Le comportement de Jean Charest et de ses acolytes a utilisé la provocation comme écran de fumée afin de cacher ses propres malversations. Son intention est clairement de casser le mouvement, jamais il n’a eu véritablement l’intention de négocier. À au moins deux reprises, Charest est intervenu directement pour saboter toute chance de règlement du conflit.
Depuis le début de la lutte sociale, après trois mois de grève, Line Beauchamp s’était finalement approchée d’un règlement le 5 mai, mais Charest avait déclaré publiquement le lendemain que le gouvernement n’avait rien cédé. De quoi s’assurer que les associations étudiantes locales rejettent l’entente. Certains ont appelé ça cracher dans sa soupe. En plus d’empêcher les associations étudiantes de régler, il tenait Line Beauchamp dans un étau. Même si elle s’était dit favorable au moratoire, même si, selon les rumeurs de corridors, elle semblait en désaccord avec une loi spéciale, elle n’avait aucune marge de manœuvre. Selon des portes-paroles étudiants Charest a sacrifié Line Beauchamp. Opinion confirmée par Pierre-André Bouchard-St-Amant de l’Université Queen’s ( Le Devoir 18 mars), "Le facteur qui a fait tout basculer a été la démission de la ministre Line Beauchamp, parce que ça a été l’échec au caucus des libéraux de la ligne modérée (...) Il y a eu aussi des négociations pipées, c’est-à-dire aucune marge de manoeuvre du gouvernement pour régler la situation, ce qui a mené à la démission..."

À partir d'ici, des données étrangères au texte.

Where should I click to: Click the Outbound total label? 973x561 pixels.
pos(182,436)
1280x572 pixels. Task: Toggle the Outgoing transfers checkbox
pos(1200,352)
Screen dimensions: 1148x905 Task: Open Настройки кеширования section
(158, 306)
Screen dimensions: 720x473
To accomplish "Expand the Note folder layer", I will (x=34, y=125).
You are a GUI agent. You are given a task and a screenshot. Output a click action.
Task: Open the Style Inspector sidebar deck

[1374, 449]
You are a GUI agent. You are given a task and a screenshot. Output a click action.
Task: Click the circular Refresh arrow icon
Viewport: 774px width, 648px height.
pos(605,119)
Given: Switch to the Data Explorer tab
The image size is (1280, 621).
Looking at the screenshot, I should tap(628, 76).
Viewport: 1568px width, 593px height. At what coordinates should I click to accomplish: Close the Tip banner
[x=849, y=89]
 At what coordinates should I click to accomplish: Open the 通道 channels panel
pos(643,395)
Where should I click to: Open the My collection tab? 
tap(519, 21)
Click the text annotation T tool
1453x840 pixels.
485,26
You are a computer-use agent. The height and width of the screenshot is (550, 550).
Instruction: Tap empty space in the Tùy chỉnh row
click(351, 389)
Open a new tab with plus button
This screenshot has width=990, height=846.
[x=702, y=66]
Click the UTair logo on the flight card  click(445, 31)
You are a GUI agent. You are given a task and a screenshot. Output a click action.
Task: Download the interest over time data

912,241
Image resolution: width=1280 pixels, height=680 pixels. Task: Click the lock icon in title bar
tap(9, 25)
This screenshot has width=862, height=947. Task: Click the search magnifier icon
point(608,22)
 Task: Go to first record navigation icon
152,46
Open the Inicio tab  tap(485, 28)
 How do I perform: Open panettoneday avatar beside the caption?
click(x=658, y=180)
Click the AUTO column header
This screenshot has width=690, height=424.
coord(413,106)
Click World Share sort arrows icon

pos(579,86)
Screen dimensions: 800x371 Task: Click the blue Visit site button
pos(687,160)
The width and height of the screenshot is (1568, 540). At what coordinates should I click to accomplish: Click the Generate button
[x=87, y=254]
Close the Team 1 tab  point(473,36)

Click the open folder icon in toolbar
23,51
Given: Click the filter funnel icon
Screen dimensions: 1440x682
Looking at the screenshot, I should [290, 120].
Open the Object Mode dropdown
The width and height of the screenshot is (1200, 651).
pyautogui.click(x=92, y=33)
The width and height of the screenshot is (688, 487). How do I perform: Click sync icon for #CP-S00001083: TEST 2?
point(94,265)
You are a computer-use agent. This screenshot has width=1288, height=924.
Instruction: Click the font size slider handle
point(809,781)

La négociation du 28 mai aura duré quatre jours. Les associations étudiantes avaient accepté l’étalement avec un gel pour les deux premières années. Le gouvernement tenait à un gel d’un an. Charest avait en effet imaginé un scénario brillant, il acceptait la tenue d’États généraux sur l’éducation mais restait ferme sur un gel d’un an. Les conclusions des États généraux qui auraient eu lieu la première année, n’auraient alors jamais pu être mises en application puisque le gouvernement poursuivait avec sa hausse tout de suite après. La ministre Courchesne avait même indiqué que l’argumentation étudiante était tout à fait logique. Peut-être n’y aurait-il pas eu d’entente. Mais un coulage médiatique a eu lieu la quatrième journée et a mis fin aux négociations. En effet, le matin même, André Pratte signait un éditorial sous le titre « Une faiblesse inouïe » dans lequel il insinuait que le gouvernement avait cédé aux associations étudiantes : « Après avoir refusé pendant plus de trois mois de céder sur ce point, le gouvernement Charest a finalement accepté de diminuer la hausse des droits de scolarité qu’il avait annoncée dans le budget de 2010- 2011. Ce recul, qui se concrétisera s’il y a entente avec les associations étudiantes, illustre à quel point le gouvernement libéral est aujourd’hui affaibli, au point de sortir perdant d’un dossier où il avait pourtant, au départ, l’appui de la majorité de la population. »
C’est ce qu’on appelle un coup fumant. Il n’y a qu’un pas à faire pour conclure qu’André Pratte était en service commandé. Mais bien sûr ces gens-là ne se parlent pas. Quelques heures après la sortie de l’éditorial la ministre Courchesne et les représentants étudiants prenaient une pause. À son retour, elle leur annonce que les négociations sont rompues. Le président de la FECQ, Léo Bureau-Blouin commentait la situation en ces termes : « La seule réponse que nous a donnée la ministre de l’Éducation, c’est : "pour des raisons partisanes, pour des raisons de communications publiques, on ne peut pas faire ça" ». (La Presse 31 mai 2012) C’est on ne peut plus clair, la ministre Courchesne ne pouvait plus régler. Sinon, elle confirmait les propos d’André Pratte et donnait l’impression d’un gouvernement faiblard. Le coup avait porté. Encore une fois, Charest avait bien joué ses cartes.
C’était la deuxième fois que Jean Charest court-circuitait une ministre.